EXERCISE AIM -> Reproduce the following lines exactly as they appear, covering every one of the entries.

====== DATA PROVIDED

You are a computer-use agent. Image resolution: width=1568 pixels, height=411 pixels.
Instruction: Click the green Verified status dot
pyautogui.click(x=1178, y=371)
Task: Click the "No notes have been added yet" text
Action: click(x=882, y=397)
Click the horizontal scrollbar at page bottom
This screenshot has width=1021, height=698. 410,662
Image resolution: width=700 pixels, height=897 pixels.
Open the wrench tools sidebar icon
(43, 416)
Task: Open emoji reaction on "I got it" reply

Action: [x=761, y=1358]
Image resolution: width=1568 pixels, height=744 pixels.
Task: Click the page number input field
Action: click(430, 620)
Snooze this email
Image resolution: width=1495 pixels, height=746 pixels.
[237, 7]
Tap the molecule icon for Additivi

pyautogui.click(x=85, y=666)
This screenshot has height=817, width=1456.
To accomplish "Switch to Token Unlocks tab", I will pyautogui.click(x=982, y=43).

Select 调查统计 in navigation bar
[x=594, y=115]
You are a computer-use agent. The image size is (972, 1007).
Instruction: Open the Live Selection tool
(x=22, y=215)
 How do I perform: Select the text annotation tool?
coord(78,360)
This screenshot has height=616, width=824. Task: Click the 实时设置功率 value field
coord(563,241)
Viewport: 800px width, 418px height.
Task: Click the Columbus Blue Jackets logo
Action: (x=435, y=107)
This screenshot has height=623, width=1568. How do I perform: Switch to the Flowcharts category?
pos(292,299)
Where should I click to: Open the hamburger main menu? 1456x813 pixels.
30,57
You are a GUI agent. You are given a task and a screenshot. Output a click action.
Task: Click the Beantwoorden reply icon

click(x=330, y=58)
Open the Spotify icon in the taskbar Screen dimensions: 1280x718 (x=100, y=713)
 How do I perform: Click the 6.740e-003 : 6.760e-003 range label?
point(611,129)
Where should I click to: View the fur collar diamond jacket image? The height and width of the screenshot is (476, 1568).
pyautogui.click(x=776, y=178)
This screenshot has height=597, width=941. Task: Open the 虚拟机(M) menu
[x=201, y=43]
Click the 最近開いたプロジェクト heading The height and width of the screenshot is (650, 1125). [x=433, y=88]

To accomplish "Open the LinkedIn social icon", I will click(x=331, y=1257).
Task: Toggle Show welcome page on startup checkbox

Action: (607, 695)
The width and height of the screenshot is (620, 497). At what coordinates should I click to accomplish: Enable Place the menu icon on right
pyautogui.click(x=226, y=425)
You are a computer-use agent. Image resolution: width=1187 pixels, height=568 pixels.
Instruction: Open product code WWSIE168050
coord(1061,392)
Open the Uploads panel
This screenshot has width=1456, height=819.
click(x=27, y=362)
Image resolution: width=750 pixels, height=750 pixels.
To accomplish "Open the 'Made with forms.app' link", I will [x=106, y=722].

============

SOLUTION TO THIS PROBLEM ->
You are a computer-use agent. Image resolution: width=1568 pixels, height=411 pixels.
Instruction: Click the green Verified status dot
pyautogui.click(x=1178, y=371)
Task: Click the "No notes have been added yet" text
Action: click(x=882, y=397)
Click the horizontal scrollbar at page bottom
This screenshot has width=1021, height=698. 410,662
Image resolution: width=700 pixels, height=897 pixels.
Open the wrench tools sidebar icon
(43, 416)
Task: Open emoji reaction on "I got it" reply

Action: [x=761, y=1358]
Image resolution: width=1568 pixels, height=744 pixels.
Task: Click the page number input field
Action: click(430, 620)
Snooze this email
Image resolution: width=1495 pixels, height=746 pixels.
[237, 7]
Tap the molecule icon for Additivi

pyautogui.click(x=85, y=666)
This screenshot has height=817, width=1456.
To accomplish "Switch to Token Unlocks tab", I will pyautogui.click(x=982, y=43).

Select 调查统计 in navigation bar
[x=594, y=115]
You are a computer-use agent. The image size is (972, 1007).
Instruction: Open the Live Selection tool
(x=22, y=215)
 How do I perform: Select the text annotation tool?
coord(78,360)
This screenshot has height=616, width=824. Task: Click the 实时设置功率 value field
coord(563,241)
Viewport: 800px width, 418px height.
Task: Click the Columbus Blue Jackets logo
Action: (x=435, y=107)
This screenshot has height=623, width=1568. How do I perform: Switch to the Flowcharts category?
pos(292,299)
Where should I click to: Open the hamburger main menu? 1456x813 pixels.
30,57
You are a GUI agent. You are given a task and a screenshot. Output a click action.
Task: Click the Beantwoorden reply icon

click(x=330, y=58)
Open the Spotify icon in the taskbar Screen dimensions: 1280x718 (x=100, y=713)
 How do I perform: Click the 6.740e-003 : 6.760e-003 range label?
point(611,129)
Where should I click to: View the fur collar diamond jacket image? The height and width of the screenshot is (476, 1568).
pyautogui.click(x=776, y=178)
This screenshot has height=597, width=941. Task: Open the 虚拟机(M) menu
[x=201, y=43]
Click the 最近開いたプロジェクト heading The height and width of the screenshot is (650, 1125). [x=433, y=88]

To accomplish "Open the LinkedIn social icon", I will click(x=331, y=1257).
Task: Toggle Show welcome page on startup checkbox

Action: (607, 695)
The width and height of the screenshot is (620, 497). At what coordinates should I click to accomplish: Enable Place the menu icon on right
pyautogui.click(x=226, y=425)
You are a computer-use agent. Image resolution: width=1187 pixels, height=568 pixels.
Instruction: Open product code WWSIE168050
coord(1061,392)
Open the Uploads panel
This screenshot has width=1456, height=819.
click(x=27, y=362)
Image resolution: width=750 pixels, height=750 pixels.
To accomplish "Open the 'Made with forms.app' link", I will [x=106, y=722].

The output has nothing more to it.